■ **WORK REQUIRED**
Your output should consist of every record, copied exactly.
++++++++
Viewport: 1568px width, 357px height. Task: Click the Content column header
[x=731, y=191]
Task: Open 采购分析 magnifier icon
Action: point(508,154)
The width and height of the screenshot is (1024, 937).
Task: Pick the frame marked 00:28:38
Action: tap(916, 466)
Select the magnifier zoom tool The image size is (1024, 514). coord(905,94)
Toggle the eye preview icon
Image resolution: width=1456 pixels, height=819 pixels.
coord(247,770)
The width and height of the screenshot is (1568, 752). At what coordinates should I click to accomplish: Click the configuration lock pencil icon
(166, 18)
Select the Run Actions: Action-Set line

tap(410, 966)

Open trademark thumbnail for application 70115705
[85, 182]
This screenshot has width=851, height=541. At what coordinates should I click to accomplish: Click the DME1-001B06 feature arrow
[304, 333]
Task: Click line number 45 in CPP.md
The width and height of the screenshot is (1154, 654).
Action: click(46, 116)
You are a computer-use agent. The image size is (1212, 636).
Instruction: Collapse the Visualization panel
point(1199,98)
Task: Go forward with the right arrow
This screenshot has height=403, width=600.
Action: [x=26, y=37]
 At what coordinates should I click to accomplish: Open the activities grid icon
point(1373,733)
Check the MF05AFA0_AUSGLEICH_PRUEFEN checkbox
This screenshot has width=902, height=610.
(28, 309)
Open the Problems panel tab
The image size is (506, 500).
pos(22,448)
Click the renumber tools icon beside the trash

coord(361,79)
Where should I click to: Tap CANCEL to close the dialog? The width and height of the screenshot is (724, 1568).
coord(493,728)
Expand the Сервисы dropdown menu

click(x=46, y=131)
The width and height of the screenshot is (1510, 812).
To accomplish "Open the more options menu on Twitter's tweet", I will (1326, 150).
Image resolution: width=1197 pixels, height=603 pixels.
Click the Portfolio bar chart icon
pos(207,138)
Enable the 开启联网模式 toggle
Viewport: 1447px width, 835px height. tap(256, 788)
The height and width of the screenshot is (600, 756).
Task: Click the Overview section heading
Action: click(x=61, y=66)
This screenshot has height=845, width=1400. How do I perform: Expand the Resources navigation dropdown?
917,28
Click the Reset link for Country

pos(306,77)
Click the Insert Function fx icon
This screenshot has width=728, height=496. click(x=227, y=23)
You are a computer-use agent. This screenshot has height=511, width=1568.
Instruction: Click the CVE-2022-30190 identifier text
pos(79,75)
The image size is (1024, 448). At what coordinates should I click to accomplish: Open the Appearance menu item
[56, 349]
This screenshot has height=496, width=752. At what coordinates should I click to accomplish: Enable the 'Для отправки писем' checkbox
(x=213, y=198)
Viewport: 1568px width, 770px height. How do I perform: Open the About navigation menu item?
++++++++
■ **THE COMPLETED TASK**
Viewport: 1568px width, 357px height. Task: Click the Content column header
[x=731, y=191]
Task: Open 采购分析 magnifier icon
Action: point(508,154)
The width and height of the screenshot is (1024, 937).
Task: Pick the frame marked 00:28:38
Action: tap(916, 466)
Select the magnifier zoom tool The image size is (1024, 514). coord(905,94)
Toggle the eye preview icon
Image resolution: width=1456 pixels, height=819 pixels.
coord(247,770)
The width and height of the screenshot is (1568, 752). At what coordinates should I click to accomplish: Click the configuration lock pencil icon
(166, 18)
Select the Run Actions: Action-Set line

tap(410, 966)

Open trademark thumbnail for application 70115705
[85, 182]
This screenshot has width=851, height=541. At what coordinates should I click to accomplish: Click the DME1-001B06 feature arrow
[304, 333]
Task: Click line number 45 in CPP.md
The width and height of the screenshot is (1154, 654).
Action: click(46, 116)
You are a computer-use agent. The image size is (1212, 636).
Instruction: Collapse the Visualization panel
point(1199,98)
Task: Go forward with the right arrow
This screenshot has height=403, width=600.
Action: [x=26, y=37]
 At what coordinates should I click to accomplish: Open the activities grid icon
point(1373,733)
Check the MF05AFA0_AUSGLEICH_PRUEFEN checkbox
This screenshot has width=902, height=610.
(28, 309)
Open the Problems panel tab
The image size is (506, 500).
pos(22,448)
Click the renumber tools icon beside the trash

coord(361,79)
Where should I click to: Tap CANCEL to close the dialog? The width and height of the screenshot is (724, 1568).
coord(493,728)
Expand the Сервисы dropdown menu

click(x=46, y=131)
The width and height of the screenshot is (1510, 812).
To accomplish "Open the more options menu on Twitter's tweet", I will (1326, 150).
Image resolution: width=1197 pixels, height=603 pixels.
Click the Portfolio bar chart icon
pos(207,138)
Enable the 开启联网模式 toggle
Viewport: 1447px width, 835px height. tap(256, 788)
The height and width of the screenshot is (600, 756).
Task: Click the Overview section heading
Action: click(x=61, y=66)
This screenshot has height=845, width=1400. How do I perform: Expand the Resources navigation dropdown?
917,28
Click the Reset link for Country

pos(306,77)
Click the Insert Function fx icon
This screenshot has width=728, height=496. click(x=227, y=23)
You are a computer-use agent. This screenshot has height=511, width=1568.
Instruction: Click the CVE-2022-30190 identifier text
pos(79,75)
The image size is (1024, 448). At what coordinates should I click to accomplish: Open the Appearance menu item
[56, 349]
This screenshot has height=496, width=752. At what coordinates should I click to accomplish: Enable the 'Для отправки писем' checkbox
(x=213, y=198)
Viewport: 1568px width, 770px height. How do I perform: Open the About navigation menu item?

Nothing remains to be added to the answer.